More Women Than Men by I. Compton-Burnett (1933)

This is the first Compton-Burnett that I have enjoyed with out-and-out relish. There is the sense in this one that she's attacked the jugular just that little bit more firmly and assuredly. I think I also like the fact that it isn't set strictly in a family environment, rather in that of a girls' school. Josephine Napier is the headmistress. She has very strong and complicated relationships with her team of mistresses and the occasional master. She also has her gay brother's son living with her as an adoptee, and receives regular visits from that brother and his younger waspish partner. Erupting into the scene are an old friend who has also been a rival in love and her young daughter. The author's torturous attitude to conversation and interrelation and what they bring out in people, as well as what they don't, or what they just hint at, takes all this up in a whirlwind of words, depositing some things along the way, keeping others stirred thoroughly, and consistently re-arranging both the overt and the covert angles of each character toward the others. Fascinatingly, there is a point reached in all these jealousies, seeming altruisms, polite allowings, barbed vicious comments and tangled grips of power-play where a simple, physical, frightening fact is shown up, causing a death, witnessed by only two of them, which ripples a tiny bit in the ensuing couple of pages, and then is never mentioned again. Such is the Compton-Burnett insistence on the implied that one is consistently wondering whether one or other of them will bring it up veiledly, or be called to account by the other by implication, or will refer obliquely to it whilst discussing another matter. But they never do. Which is like life, I guess. These people are generally not like life, they are much too accentuated, which has been a sticking point for me in the past, but I have to admit that this time I cared a lot less, because there was something viscerally entertaining in all this lather of contest.

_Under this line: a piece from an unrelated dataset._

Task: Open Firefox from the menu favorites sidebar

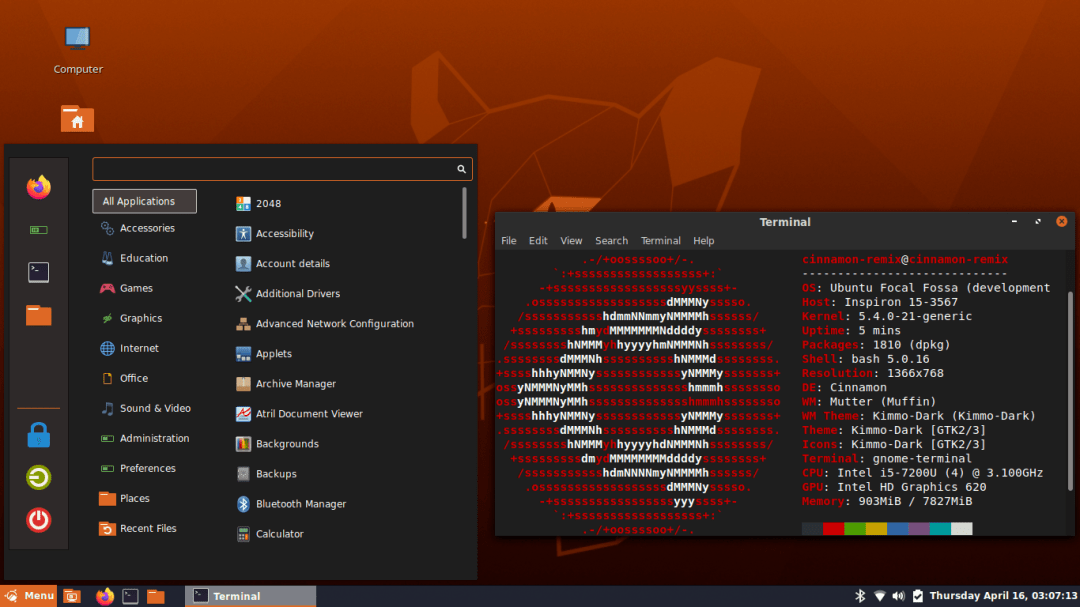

Saturday, January 12, 2013

Ninety-Six Hours' Leave by Stephen McKenna (1917)

This fourth novel is a return to the author's brightest mode. His first novel was close to the mood of this; the second and third deepened considerably. I don't know what prompted the return, but either of these modes is a welcome one for this reader - McKenna has a lovely rich aplomb whether he directs it toward the lighter or the darker. It's the story of four upper class young officers with a few days' leave in 1916. They return to London and re-emerge into their prior world - that of the top hotels, their restuarants and cafes, and the denizens who frequent them. One of them spies a gorgeous young woman as they alight at the station on first arriving, and makes it his mission to get to know her. Little does he know that the urge will lead him and his three fellows into a world of spying, political intrigue, royal impersonation and murder! The strangest thing about reading McKenna is the inexplicability of his reputation's demise. Perhaps I have to read further to find out why - he survived until 1967, publishing almost yearly, with his final novel in 1962. But he's never been 'rediscovered', never republished by lovers of the neglected author, is almost completely forgotten. From being hailed on his debut in 1912 as Oscar Wilde's truest inheritor, it seems that, after his huge success in 1918 with the novel after this one, it was all downhill, and a long way down. This lively stylish jeu d'esprit captures the spirit of elegance which is now more associated with Michael Arlen and the authors of the twenties. A kind of knowing cynicism pervades it, but not in a detrimental way. I'm guessing that the success of The Thirty-Nine Steps for John Buchan a few years previously provided an inspiration for this one's tangling with espionage, but the author was the nephew of a cabinet minister and close to that world of diplomacy and no doubt skulduggery, so his influences could have been multifarious. His style is assured and great fun.